SHRINKS & STORIES [F, 2-6-26]

CHRIST IN WINTER: The Irrelevant Psychology of An Old Man—SHRINKS & STORIES [F, 2-6-26]

 


My therapist, Sharon, told me she was exhausted by the end of each of our sessions. “I have to work harder with you than with all my other patients combined,” she said. I mistook that as a compliment.

Just as I had mistaken Helen’s statement for a compliment when she said, “You have often mystified me, sometimes worried me, and occasionally terrified me, but never bored me.” I didn’t realize that she was really saying, “I like boredom. Please don’t mystify, worry, and terrify me.”

Neither did I understand that Sharon was not complimenting me on my verbal nimbleness in avoiding how I felt about dying, by saying that I was better at hiding than all her other patients combined, but really saying, “WTH? How come I have to work so hard with you? Get with the program. You’re here to deal with stuff, not avoid it.”

Actually, she did say that. She wasn’t as polite as Helen. She got tired of being so tired with me, and so grabbed my feet and dragged them to the fire.

My first oncologist said I’d be dead in a year or two. At least, that’s what I heard. [1] Quite a few people, including the bishop, informed me that our insurance would pay for me to go to a shrink as part of the treatment for cancer. [2] There seemed to be a whole lot of people who wanted me to go to a shrink. They didn’t say it, but there was an implied “at last.”



The problem was that to get ready to die, I had to look at my life, and I didn’t want to do that. Plato said that “the unexamined life is not worth living.” But what did he know? Little Jack Horner did no self-examination. He sat in a corner all by himself, and he got a plum in his pie. Eating pie is a lot better than examining your life. Sharon didn’t understand that.

 


During the years that I was both surviving cancer and still pastoring a church, I became, by default, a shrink for children, not just children in our church, but in the whole town. I had no training as a child therapist, but people knew I liked kids, and my fee was zero. At one time I was seeing kids in every grade from third through tenth. Oh, and a preschooler when his grandfather was dying.

Pastors are supposed to be counselors of a sort--speaking personal words of encouragement and comfort--and we get enough education in what is called “pastoral care” to be truly dangerous. I wasn’t particularly dangerous, though, because I was so bad at it. If someone said, “My wife doesn’t understand me,” I was inclined to say things like, “That’s the stupidest thing I ever heard. What’s to understand? Get over yourself. Stop examining your life and eat some pie.”

It was different with children. They didn’t say stupid things. They told stories to me--stories of monsters and magic plants, by little kids, stories of yearning and anxiety by bigger kids--and I told stories to them.
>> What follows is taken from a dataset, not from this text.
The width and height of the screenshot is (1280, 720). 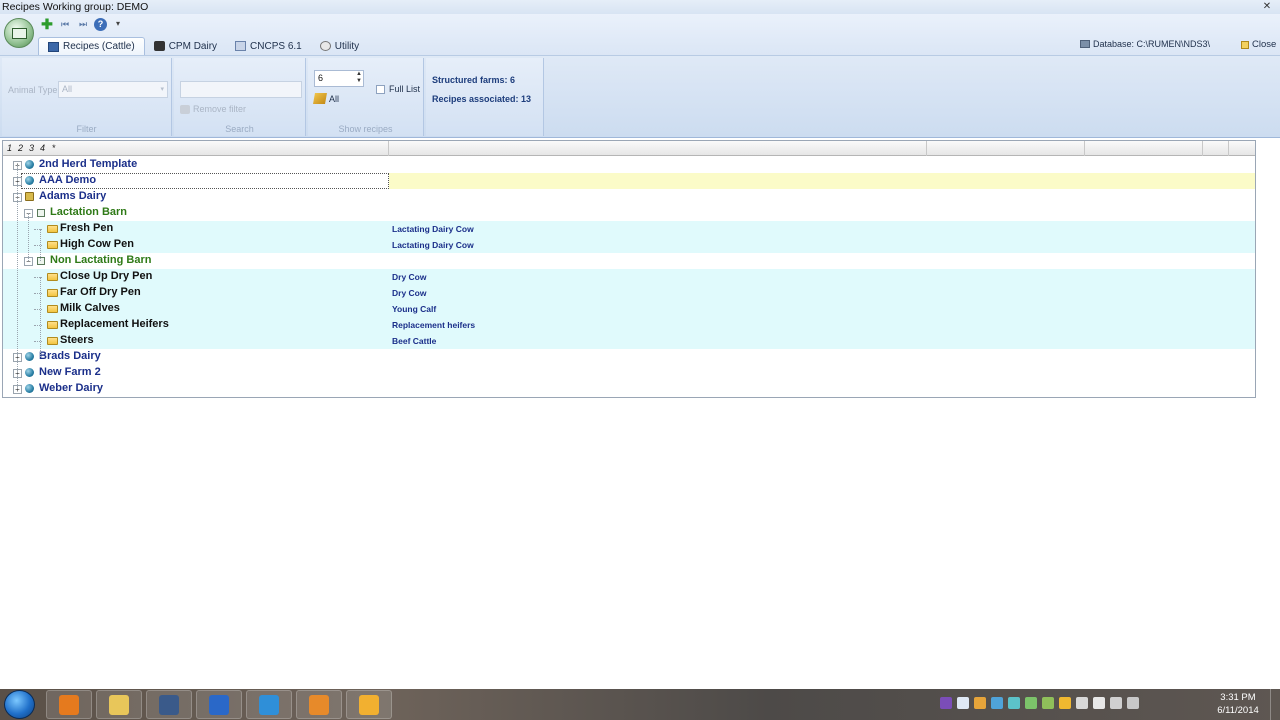 I want to click on tree-item-label: Adams Dairy, so click(x=73, y=196).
Then we took the stories we had told each other and wrote new stories together.

My first oncologist was wrong about the “one to two years.” I’m now a 36 year cancer survivor. Plato is dead. So is my first oncologist. Sharon has retired, exhausted. And I’m eating pie and telling stories.

That’s what Sharon really did for me; she listened to my stories, and helped me write new ones. It’s only the untold story and the uneaten pie that aren’t worth living.

John Robert McFarland

1] You can read more about this in my NOW THAT I HAVE CANCER I AM WHOLE.

2] Technically I think “shrink” is reserved for psychiatrists, and Sharon was a psychologist. And I was just a story-teller.